***** Supplied records *****

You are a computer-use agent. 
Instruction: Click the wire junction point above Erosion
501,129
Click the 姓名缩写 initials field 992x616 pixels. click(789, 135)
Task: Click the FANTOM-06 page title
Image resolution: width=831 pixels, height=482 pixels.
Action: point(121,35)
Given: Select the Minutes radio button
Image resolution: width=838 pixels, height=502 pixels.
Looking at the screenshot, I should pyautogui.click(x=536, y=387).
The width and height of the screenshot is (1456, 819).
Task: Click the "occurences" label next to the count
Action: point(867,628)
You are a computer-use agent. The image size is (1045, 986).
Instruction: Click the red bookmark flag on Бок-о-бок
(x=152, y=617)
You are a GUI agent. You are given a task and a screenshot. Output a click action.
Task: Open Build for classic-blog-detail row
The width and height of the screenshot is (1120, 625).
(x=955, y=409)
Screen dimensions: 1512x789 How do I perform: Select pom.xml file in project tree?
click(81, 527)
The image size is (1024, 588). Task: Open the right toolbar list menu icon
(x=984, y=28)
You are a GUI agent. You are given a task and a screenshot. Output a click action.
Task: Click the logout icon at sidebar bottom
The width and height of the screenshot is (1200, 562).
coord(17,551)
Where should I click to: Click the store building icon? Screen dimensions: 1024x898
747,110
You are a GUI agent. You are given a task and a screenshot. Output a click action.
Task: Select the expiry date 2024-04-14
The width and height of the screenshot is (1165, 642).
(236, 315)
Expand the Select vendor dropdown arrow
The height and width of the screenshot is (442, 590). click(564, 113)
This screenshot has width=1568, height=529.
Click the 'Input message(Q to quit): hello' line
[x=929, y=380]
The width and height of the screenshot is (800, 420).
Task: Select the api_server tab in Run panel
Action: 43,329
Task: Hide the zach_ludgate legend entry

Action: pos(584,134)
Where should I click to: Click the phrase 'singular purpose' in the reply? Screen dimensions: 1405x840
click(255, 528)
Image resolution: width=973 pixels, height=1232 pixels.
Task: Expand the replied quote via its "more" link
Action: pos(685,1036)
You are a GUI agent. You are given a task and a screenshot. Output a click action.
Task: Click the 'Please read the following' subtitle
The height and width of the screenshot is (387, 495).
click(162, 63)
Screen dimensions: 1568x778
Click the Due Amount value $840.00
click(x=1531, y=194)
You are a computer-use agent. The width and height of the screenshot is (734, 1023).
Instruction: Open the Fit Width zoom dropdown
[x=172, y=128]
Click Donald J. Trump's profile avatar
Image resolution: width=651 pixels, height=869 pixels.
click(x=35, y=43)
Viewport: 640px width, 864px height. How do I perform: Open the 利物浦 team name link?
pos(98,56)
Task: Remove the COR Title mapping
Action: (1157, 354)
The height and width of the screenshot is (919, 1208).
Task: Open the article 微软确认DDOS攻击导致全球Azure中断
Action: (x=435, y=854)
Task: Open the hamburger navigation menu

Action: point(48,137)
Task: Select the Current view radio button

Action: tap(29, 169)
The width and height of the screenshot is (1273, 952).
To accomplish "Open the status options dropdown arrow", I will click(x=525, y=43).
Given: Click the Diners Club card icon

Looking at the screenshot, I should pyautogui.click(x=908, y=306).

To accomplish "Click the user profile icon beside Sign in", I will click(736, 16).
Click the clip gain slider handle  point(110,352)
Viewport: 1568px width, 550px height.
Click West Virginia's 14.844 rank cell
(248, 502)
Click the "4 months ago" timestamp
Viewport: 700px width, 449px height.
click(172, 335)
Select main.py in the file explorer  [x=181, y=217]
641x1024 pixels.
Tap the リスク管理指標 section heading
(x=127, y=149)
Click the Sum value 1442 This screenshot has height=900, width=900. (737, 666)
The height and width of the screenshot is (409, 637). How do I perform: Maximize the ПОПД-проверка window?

*****

- [Required work] From the records above, return each line that has the string "will".

- [Exercise result]
To accomplish "Open the status options dropdown arrow", I will click(x=525, y=43).
To accomplish "Click the user profile icon beside Sign in", I will click(736, 16).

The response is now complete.